Thursday, January 16, 2003

A Slip of the Lip Doesn't Sink the Ship

In an unpublished opinion, the Fourth Circuit turned aside a claim that a principal of a company had personally guaranteed a contractual obligation of the company.

Grimes was the CEO of Cyntergy. Cyntergy had leased computer equipment from ePlus. After Cyntergy fell into arrears on its lease obligations, ePlus informed Grimes that it intended to repossess the equipment. In order to forestall the repossession, Grimes promised ePlus that Cynergy would pay the arrearage. He also said that he would "take care of [ePlus]" if they would "give him some slack." Ultimately, ePlus sued Grimes, alleging that Grimes' statements constituted a personal guarantee made in consideration of the agreement by ePlus to forbear its attempts to repossess the equipment. The district court had dismissed ePlus' complaint for failure to state a claim.

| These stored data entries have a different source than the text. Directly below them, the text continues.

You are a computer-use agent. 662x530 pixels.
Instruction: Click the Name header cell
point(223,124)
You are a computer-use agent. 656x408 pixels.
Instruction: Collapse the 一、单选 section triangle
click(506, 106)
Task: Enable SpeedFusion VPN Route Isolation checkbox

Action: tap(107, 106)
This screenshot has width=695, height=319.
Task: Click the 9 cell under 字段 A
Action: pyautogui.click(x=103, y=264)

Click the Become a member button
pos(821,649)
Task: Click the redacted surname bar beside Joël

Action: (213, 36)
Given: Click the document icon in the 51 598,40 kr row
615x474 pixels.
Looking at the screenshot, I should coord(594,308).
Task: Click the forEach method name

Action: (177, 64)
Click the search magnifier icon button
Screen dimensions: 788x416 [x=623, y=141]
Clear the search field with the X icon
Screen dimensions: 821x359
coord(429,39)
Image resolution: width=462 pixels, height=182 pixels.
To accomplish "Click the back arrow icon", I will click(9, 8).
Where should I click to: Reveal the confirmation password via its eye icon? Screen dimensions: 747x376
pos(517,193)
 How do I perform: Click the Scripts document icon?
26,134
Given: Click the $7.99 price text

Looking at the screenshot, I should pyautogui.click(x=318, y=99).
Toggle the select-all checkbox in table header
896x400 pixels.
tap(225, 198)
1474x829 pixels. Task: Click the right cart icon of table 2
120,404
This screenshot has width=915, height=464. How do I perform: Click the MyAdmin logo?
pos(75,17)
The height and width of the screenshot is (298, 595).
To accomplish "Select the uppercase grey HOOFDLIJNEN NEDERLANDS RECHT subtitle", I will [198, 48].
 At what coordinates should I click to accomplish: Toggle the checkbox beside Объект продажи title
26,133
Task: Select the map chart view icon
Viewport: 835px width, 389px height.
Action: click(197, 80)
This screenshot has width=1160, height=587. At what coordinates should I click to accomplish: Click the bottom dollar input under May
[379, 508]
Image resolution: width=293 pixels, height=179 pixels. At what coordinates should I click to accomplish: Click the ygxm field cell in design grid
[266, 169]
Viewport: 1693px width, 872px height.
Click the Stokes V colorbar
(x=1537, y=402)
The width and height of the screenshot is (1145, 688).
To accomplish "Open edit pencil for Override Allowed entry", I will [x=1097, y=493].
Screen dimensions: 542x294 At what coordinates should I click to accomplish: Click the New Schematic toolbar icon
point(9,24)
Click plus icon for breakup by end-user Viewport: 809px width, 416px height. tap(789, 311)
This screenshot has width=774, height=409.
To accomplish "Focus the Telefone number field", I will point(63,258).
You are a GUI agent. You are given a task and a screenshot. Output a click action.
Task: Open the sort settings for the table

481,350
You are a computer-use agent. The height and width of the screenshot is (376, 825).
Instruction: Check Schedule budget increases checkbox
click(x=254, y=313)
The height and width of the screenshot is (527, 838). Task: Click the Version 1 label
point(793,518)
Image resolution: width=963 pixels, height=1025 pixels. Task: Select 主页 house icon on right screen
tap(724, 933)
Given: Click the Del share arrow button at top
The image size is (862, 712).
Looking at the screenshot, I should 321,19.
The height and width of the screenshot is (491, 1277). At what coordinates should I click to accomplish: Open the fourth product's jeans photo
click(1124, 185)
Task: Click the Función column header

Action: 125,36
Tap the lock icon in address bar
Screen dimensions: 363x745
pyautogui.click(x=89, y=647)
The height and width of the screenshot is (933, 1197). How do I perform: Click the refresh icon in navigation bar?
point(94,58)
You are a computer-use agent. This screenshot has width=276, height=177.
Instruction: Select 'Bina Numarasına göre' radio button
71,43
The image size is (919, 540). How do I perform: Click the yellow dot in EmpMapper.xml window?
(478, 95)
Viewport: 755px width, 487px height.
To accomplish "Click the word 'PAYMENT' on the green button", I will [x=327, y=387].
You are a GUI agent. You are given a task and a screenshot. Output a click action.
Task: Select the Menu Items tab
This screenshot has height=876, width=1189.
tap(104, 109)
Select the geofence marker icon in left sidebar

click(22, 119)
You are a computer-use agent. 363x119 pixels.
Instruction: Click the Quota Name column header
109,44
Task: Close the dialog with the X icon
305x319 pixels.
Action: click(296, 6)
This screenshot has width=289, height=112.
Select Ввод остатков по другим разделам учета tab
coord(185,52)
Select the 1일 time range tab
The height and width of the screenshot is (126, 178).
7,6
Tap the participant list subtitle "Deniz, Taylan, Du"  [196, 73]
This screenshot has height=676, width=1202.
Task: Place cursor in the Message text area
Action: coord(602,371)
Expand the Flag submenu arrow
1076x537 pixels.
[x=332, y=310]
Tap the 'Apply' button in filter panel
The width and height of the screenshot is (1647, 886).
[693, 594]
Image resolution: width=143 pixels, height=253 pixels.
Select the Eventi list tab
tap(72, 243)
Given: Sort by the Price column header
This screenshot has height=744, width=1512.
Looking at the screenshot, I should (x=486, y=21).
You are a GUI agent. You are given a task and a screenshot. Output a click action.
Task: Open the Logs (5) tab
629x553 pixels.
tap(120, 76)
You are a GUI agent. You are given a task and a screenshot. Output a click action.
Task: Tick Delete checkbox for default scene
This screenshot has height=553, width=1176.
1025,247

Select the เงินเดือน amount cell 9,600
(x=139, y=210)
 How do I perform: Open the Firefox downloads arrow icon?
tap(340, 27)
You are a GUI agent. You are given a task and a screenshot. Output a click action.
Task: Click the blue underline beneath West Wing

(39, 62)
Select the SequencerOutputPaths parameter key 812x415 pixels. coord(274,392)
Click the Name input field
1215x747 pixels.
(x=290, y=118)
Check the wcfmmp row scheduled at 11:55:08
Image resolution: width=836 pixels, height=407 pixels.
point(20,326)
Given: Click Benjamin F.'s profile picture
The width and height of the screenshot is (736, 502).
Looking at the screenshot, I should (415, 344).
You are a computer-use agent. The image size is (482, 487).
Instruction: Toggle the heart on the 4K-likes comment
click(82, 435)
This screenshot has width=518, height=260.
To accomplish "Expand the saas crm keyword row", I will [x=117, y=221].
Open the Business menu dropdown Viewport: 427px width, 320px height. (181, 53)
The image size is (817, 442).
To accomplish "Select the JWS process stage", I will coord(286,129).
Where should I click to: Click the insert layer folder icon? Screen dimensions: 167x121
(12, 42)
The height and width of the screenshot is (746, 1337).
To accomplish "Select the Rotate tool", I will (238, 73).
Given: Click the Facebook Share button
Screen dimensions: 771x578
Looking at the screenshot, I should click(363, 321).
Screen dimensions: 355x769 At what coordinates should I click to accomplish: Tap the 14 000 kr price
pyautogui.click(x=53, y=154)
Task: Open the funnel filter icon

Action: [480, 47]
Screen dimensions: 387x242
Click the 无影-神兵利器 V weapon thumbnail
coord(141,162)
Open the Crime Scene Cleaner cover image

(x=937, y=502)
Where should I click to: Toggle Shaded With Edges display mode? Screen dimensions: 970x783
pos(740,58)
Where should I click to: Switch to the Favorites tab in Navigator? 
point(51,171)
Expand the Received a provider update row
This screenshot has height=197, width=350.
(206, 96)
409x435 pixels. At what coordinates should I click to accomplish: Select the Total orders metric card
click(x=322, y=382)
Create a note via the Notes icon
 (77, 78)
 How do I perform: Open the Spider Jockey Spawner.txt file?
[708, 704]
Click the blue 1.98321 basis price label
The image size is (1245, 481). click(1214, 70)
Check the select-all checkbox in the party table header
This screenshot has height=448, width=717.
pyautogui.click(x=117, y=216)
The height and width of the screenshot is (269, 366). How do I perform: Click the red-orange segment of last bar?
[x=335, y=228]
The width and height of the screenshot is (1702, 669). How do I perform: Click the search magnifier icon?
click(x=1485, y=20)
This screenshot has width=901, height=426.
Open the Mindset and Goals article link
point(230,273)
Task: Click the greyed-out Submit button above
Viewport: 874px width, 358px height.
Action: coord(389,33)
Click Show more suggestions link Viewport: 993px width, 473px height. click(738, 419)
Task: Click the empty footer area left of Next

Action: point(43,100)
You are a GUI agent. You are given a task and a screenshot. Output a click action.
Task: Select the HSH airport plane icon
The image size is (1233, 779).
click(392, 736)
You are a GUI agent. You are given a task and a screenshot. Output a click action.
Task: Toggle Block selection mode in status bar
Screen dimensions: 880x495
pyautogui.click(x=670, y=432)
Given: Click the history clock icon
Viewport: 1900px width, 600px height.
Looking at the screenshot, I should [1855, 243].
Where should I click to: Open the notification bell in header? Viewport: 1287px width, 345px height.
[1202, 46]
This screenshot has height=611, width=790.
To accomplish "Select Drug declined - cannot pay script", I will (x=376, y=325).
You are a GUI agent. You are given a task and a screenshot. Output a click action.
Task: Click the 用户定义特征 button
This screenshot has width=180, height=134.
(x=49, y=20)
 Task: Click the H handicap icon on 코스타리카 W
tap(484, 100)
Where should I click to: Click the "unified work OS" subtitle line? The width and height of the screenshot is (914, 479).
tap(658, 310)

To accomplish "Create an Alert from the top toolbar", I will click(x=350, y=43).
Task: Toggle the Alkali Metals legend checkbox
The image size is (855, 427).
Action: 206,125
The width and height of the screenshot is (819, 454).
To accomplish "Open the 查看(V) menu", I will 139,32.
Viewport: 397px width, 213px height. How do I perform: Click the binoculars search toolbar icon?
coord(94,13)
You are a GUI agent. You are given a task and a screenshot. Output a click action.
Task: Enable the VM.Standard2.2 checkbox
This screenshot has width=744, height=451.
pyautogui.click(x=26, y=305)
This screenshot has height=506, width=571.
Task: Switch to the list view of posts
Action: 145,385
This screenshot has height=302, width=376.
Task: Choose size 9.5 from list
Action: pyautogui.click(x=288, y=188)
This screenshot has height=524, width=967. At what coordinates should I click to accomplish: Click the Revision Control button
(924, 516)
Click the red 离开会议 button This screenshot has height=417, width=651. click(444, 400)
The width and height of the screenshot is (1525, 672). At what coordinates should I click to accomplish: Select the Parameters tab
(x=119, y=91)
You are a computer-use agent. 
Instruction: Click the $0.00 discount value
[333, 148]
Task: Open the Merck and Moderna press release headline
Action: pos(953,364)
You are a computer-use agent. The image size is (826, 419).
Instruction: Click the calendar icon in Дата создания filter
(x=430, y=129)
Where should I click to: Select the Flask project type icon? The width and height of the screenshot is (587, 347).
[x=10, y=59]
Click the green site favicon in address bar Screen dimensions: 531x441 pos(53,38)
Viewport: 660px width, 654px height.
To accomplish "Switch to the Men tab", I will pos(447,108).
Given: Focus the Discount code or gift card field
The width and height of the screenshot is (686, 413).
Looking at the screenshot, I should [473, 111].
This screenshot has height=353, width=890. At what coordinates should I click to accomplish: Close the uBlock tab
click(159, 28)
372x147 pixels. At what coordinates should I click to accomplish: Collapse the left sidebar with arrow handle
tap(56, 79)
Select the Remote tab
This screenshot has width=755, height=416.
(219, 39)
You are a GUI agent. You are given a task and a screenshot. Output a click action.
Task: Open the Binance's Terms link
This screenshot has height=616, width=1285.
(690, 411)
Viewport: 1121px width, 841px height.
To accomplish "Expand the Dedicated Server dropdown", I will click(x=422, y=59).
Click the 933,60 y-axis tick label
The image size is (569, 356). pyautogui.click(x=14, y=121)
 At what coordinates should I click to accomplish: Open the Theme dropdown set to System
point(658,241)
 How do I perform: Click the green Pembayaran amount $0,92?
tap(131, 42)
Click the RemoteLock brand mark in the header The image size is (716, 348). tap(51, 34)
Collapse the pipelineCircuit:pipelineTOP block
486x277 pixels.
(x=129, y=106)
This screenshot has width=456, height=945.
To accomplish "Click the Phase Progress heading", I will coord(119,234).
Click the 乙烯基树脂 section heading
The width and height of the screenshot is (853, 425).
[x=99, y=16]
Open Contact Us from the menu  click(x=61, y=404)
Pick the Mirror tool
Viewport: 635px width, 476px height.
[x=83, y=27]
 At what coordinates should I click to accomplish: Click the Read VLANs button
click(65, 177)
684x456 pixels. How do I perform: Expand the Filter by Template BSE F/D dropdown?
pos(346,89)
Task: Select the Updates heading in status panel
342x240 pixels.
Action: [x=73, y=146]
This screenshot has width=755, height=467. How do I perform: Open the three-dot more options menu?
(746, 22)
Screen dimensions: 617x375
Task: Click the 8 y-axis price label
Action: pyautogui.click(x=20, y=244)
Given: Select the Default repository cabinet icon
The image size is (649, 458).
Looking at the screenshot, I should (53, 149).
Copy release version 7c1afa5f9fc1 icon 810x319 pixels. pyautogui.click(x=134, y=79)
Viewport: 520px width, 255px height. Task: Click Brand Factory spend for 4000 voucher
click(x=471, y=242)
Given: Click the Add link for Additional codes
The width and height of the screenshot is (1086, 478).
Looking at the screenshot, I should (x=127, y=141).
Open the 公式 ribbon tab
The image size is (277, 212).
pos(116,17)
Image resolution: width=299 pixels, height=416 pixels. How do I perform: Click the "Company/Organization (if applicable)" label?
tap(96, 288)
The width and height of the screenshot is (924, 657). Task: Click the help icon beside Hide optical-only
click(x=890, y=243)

The district court's dismissal was affirmed by the Fourth Circuit. The appellate court found that Grimes' statements were insufficient to establish a contractual undertaking to guarantee Cyntergy's obligations to ePlus. Specifically, the court found that there had been no meeting of the minds of Grimes and ePlus because a number of material terms of the purported contract (i.e., the length of time ePlus would defer repossession, how much Grimes would pay ePlus, when those payments would be made, and under what terms Grimes would make the payments) were not specified. Thus, ePlus had failed to allege "any facts to demonstrate that Grimes understood his statements to mean" that he was going to be personally liable for Cyntergy's obligations.